Операция, задуманная Макайром, вступала в завершающую стадию. Были задействованы лондонская и лиссабонская резидентуры; Мадрид включили в дело опосредованно, через директора испанского ИТТ Эрла Джекобса.
Необходимость завершения первой стадии комбинации именно сейчас диктовалась тем, что наружное наблюдение, поймавшее, наконец, Роумэна, зафиксировало отправку им в аэропорту письма, которое, увы, не поддавалось перехвату.
…Сэмэл опоздал на четыре минуты, извинился: «Такси по-прежнему не хватает, бензина нет, что вы хотите, раны войны быстро не залечишь!» Заказал две чашки кофе, поинтересовался, не голоден ли его неизвестный друг («лорд Вестминстер» или «сэр Эдвард»), выслушал вежливый отказ и приготовился слушать.
Человек достал из кармана маленькую восковку, спросил, читает ли Сэмэл по-испански, и протянул ему сообщение ЭФА:[50]
— Что не поймете, я прокомментирую.
— Боюсь, что я ничего не пойму. Я продираюсь сквозь их язык только со словарем. Переведите, пожалуйста.
— Извольте… «Пуэрта-дель-Соль сообщила сегодня, что в окрестностях Мадрида недавно был обнаружен полуразложившийся труп мужчины, не поддававшийся идентификации. Исследование костюма и обуви покойного, умершего от огнестрельных ран в области печени, позволило экспертам выдвинуть версию о немецком происхождении неизвестного. Эта версия подтверждалась также тем, что в подкладке пиджака убитого были найдены два документа. Один на английском, а другой на немецком языке. Пуэрто-дель-Соль обратилась в североамериканское посольство за содействием в идентификации трупа, а также попросила дать официально заверенный перевод английского документа, в котором упоминается имя советника Пола Роумэна. По первой позиции североамериканское посольство ответило Пуэрто-дель-Соль в том смысле, что ФБР согласилось обратиться к оккупационным властям в Германии за содействием, в то время как вторую позицию работник консульского отдела отказался прокомментировать. Следствие продолжается…»
— Любопытно… Так кто же был убит? Штиглиц?
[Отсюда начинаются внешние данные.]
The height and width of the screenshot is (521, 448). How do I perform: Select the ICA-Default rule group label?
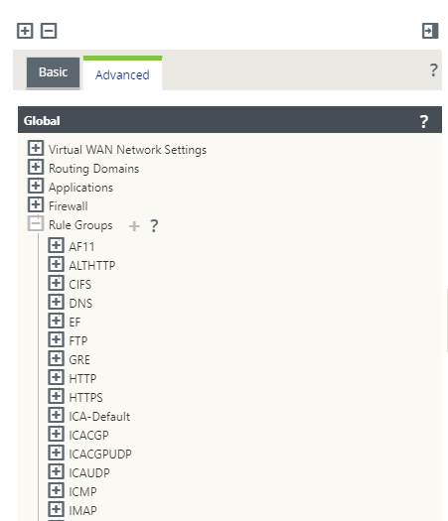(x=99, y=417)
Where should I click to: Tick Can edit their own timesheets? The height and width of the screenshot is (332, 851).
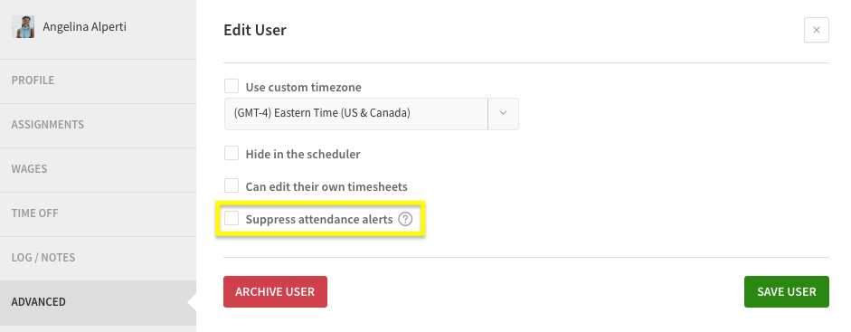coord(232,185)
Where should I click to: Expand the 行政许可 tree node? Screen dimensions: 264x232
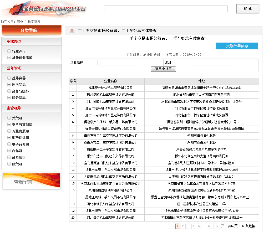pos(9,51)
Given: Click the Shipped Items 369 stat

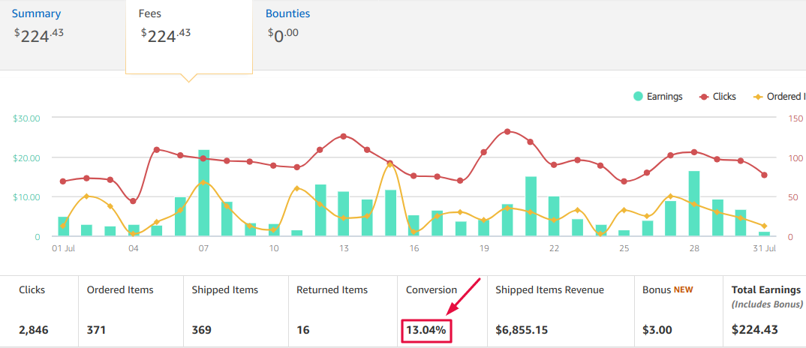Looking at the screenshot, I should [202, 330].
— Нет. Штиглиц, он же Макс фон Штирлиц, он же Бользен, он же Брунн, исчез из Мадрида, как и некий Кемп, через несколько часов после того, как в городе на чьей-то квартире был убит Морсен, он же Гаузнер, в прошлом офицер абвера, возможно, перевербованный русскими.
— Черт, это невероятно интересно!
— Нет, это еще не интересно, мистер Сэмэл… Самое интересное — дальше… Дело в том, что немецкий текст, обнаруженный в пиджаке Морсена-Гаузнера, являет собой отчет, подготовленный для Штирлица, о работе, проделанной за последние месяцы шпионской группой по разложению изнутри некоей патриотической организации немецких офицеров — участников покушения на бесноватого.
— На кого, простите?
— На Гитлера, — поморщился человек, — неужели не ясно?! Так вот, Гаузнер-Морсен вез Штирлицу — псевдоним, под которым тот работал на русских, предположительно звучит как «Юстас», впрочем, это мы нашли в материалах гестапо, в этом еще следует разбираться, — рапорт о работе, которая вполне позволяет шельмовать немецких патриотов, обвинив их в прогитлеровских настроениях… Как вам известно, именно гестапо возглавляло аресты и проводило казни немецких генералов из антигитлеровской оппозиции… А русские были главными обвинителями германского генерального штаба в Нюрнберге… Их судья написал протест по поводу оправдания трибуналом германской армии, они знают, кого им следует бояться. Вы понимаете, какого рода смыкание вырисовывается во всем этом деле? Штирлиц, выполнявший самые кровавые задания гестапо — Мюллера по устранению госпожи Фрайтаг и господина Рубенау, которые, как выясняется, пытались спасти от Гитлера военных оппозиционеров рейха, был завербован русскими и работал на них!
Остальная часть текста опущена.